Da Boca Chica non decollano prototipi dal maggio 2021, e non si può escludere che a contribuire alla decisione di organizzare proprio ora questo evento non sia stata anche la necessità di rassicurare gli investitori, abituati al ritmo vertiginoso tenuto da SpaceX nel primo semestre dello scorso anno.
Secondo Musk l’hardware di volo sarà pronto non prima della fine di marzo 2022, quasi contemporaneamente al termine atteso per la valutazione di impatto ambientale. A quel punto sarà cruciale centrare il primo lancio orbitale di successo della Starship entro il 2022, anche in vista di future nuove tornate di finanziamenti da parte di venture capitalist e per il rapido completamento della costellazione Starlink.
Rispetto poi alla sostenibilità delle Starship nel mercato dei lanciatori, soprattutto nel lungo termine, è bene analizzare le dichiarazioni di Musk con sano scetticismo. Non solo il nuovo lanciatore deve ancora dimostrare di avere le capacità e l’affidabilità di impiegare lo stesso vettore più volte nello stesso giorno, ma all’appello mancano altri importanti fattori, sia tecnici che non.
Tra quelli tenici, oltre all’ovvia necessità di lanciare con successo il razzo più grande della storia, gestendo il corretto funzionamento di un totale di 39 motori, deve ancora essere dimostrato in volo il rifornimento orbitale. Si tratta di un passaggio fondamentale e non eludibile per consentire lo svolgimento di missioni nel sistema solare, comprese quelle imminenti nel contesto del programma Artemis della NASA. Tra i fattori non tecnici, ma non meno importanti, resta aperta la questione dell’esistenza di un mercato abbastanza ampio da sostenere un rateo di lanci anche solo vicino ai numeri dati da Elon Musk durante la presentazione.

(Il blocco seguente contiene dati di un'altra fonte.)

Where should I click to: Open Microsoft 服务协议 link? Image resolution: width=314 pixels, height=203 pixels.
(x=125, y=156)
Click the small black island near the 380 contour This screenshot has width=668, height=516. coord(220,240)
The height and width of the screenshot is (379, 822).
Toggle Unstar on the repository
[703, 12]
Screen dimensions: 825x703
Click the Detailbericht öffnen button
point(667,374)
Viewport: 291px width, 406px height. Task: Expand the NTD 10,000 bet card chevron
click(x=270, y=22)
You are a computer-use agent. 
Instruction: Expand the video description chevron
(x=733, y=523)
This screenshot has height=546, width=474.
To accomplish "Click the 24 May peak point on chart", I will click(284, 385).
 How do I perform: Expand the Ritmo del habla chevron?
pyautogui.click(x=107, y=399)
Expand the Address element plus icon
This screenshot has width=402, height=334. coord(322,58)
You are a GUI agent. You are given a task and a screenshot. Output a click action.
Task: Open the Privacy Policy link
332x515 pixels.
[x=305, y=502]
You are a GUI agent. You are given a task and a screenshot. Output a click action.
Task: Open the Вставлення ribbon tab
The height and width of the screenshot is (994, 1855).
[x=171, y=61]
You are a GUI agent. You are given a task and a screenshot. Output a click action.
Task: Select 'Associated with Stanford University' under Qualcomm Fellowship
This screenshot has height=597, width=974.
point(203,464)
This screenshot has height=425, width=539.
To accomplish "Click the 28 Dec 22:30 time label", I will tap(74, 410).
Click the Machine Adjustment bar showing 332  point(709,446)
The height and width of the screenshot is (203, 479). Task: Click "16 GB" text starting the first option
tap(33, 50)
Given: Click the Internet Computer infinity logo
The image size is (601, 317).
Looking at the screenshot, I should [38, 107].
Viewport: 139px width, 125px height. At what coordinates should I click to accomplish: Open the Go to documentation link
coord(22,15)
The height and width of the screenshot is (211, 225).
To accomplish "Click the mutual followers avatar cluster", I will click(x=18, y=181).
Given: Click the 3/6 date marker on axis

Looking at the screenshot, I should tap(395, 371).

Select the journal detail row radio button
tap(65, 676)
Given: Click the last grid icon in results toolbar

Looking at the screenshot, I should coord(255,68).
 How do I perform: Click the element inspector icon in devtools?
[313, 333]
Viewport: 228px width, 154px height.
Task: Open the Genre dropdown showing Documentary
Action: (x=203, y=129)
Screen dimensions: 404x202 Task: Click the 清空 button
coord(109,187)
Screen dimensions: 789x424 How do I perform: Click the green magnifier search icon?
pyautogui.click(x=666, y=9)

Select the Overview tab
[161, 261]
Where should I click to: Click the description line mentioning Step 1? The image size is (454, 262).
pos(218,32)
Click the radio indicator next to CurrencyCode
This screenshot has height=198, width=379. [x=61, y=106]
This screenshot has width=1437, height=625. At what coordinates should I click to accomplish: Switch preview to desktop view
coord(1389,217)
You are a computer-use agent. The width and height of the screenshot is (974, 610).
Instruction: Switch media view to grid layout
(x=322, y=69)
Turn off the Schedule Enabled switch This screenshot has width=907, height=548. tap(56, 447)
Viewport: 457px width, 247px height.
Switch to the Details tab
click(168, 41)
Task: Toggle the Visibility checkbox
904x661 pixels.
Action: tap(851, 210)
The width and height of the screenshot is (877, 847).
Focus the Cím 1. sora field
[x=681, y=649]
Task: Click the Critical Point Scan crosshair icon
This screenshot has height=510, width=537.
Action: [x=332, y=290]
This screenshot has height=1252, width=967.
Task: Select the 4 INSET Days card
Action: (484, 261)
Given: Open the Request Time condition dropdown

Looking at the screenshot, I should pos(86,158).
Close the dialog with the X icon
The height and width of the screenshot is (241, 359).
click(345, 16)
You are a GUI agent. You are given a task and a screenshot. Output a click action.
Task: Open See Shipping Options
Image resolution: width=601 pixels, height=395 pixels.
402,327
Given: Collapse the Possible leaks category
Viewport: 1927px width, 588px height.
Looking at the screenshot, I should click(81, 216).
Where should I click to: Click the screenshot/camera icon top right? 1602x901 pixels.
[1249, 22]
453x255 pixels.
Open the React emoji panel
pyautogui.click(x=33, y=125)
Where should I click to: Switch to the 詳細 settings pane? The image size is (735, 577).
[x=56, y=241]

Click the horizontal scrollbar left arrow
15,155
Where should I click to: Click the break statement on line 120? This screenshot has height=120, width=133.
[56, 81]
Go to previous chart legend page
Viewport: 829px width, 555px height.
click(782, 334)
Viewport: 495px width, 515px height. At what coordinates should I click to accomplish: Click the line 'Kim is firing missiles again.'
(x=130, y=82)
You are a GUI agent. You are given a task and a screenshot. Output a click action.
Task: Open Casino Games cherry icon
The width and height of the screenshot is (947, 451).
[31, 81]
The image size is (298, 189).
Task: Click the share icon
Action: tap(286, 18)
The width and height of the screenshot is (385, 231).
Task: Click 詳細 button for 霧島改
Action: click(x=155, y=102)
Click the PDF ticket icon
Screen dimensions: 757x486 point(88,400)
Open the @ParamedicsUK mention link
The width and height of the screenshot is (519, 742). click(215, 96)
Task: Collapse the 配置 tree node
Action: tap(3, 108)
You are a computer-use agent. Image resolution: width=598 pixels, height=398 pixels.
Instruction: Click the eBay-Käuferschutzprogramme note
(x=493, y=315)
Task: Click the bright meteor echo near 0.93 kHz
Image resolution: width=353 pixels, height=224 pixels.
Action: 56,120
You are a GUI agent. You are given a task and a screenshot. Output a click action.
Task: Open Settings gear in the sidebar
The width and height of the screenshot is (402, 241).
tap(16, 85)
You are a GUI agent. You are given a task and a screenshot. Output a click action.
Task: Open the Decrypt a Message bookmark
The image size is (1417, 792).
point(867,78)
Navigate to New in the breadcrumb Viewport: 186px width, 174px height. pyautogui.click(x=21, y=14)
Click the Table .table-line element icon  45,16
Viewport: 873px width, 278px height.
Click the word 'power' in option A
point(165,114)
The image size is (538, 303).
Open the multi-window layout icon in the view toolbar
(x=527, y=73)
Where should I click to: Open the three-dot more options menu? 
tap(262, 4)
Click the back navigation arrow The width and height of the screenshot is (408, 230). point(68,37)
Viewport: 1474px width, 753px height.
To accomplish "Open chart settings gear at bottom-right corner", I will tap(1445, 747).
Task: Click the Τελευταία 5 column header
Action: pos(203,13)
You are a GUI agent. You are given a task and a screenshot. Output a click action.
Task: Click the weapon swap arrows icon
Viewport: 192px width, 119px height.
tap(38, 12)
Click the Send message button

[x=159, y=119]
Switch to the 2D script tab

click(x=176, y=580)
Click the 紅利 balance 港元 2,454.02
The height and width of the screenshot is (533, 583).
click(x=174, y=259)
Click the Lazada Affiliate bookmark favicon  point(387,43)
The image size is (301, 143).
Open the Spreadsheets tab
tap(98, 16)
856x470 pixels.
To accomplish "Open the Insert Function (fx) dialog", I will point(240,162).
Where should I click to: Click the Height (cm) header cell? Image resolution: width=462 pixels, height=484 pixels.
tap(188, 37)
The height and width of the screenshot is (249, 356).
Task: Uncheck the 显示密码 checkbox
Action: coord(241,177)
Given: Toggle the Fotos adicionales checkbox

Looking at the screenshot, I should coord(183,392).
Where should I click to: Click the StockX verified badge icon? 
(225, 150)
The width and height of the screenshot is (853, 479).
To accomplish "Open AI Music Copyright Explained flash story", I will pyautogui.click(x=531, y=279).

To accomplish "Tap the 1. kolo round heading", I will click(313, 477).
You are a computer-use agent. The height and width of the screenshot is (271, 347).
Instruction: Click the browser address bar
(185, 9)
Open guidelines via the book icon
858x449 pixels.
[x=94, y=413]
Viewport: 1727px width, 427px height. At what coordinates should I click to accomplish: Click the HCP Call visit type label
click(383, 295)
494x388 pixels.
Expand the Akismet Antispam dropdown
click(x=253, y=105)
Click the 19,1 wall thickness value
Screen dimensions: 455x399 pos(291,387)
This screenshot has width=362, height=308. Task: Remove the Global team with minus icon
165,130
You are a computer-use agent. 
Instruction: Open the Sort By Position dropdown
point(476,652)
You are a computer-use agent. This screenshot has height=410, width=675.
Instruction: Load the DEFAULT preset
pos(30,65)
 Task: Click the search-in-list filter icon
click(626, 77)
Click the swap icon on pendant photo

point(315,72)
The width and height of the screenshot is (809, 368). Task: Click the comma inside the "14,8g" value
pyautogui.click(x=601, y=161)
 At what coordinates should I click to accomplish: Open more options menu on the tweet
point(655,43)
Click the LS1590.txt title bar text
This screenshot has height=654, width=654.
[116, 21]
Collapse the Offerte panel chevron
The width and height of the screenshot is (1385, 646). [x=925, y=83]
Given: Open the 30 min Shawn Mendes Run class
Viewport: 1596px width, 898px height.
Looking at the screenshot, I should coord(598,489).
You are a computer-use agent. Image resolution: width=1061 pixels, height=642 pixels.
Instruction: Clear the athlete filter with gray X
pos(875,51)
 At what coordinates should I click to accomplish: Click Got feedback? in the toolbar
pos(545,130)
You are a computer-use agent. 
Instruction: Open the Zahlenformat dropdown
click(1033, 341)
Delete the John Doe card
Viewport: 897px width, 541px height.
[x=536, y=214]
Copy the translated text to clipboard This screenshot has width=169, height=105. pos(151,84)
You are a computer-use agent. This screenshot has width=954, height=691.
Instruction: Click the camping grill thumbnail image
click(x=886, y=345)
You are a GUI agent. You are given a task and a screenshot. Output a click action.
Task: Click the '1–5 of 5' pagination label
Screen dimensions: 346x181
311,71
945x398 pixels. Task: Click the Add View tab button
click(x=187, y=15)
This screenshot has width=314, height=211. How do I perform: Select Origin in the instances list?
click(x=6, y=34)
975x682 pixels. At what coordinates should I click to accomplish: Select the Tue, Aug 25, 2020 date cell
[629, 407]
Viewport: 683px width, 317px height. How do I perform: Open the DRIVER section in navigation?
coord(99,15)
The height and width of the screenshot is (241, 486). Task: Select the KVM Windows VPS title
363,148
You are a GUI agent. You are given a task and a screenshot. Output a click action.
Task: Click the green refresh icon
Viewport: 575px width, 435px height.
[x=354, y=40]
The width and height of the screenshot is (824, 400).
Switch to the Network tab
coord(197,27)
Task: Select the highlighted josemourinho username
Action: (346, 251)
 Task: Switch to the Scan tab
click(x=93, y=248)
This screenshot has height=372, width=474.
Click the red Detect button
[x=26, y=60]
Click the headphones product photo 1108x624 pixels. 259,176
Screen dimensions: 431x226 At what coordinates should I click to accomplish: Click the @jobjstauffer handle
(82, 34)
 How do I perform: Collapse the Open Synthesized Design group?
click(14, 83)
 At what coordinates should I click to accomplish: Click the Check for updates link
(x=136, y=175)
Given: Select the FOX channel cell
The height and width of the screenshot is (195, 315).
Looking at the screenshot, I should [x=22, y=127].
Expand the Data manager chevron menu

A parte i lanci pagati dalla stessa SpaceX per completare la costellazione Starlink, quelli degli enti pubblici statunitensi come NASA e l’annunciata missione Dear Moon, ad oggi non ci sono altri clienti per Starship. Interrogato in tal senso da una giornalista, Musk lo ha ammesso candidamente, aggiungendo che a suo parere una volta dimostrato il cambio di paradigma (e di costi) reso possibile dal nuovo vettore, si apriranno molteplici opportunità di applicazione ad oggi di fatto imprevedibili.
Senza sottovalutare le evidenti capacità tecniche di SpaceX né la determinazione del suo fondatore, è indubbio che l’enormità delle sfide che Elon Musk si è imposto è direttamente proporzionale alla distanza che ancora separa le sue visioni da fantascienza dalla realtà dei fatti. Tuttavia, guardando a quanto SpaceX ha saputo realizzare fino ad oggi, chi è tra noi che non ci crede almeno un pochino?
L’articolo è stato aggiornato dopo la pubblicazione. Nella versione precedente avevamo erroneamene indicato il motore Raptor come il primo a ciclo chiuso sviluppato negli USA, trascurando l’RS-25 dello Space Shuttle. Abbiamo anche corretto il nome della missione Moonshot in quello corretto, Dear Moon.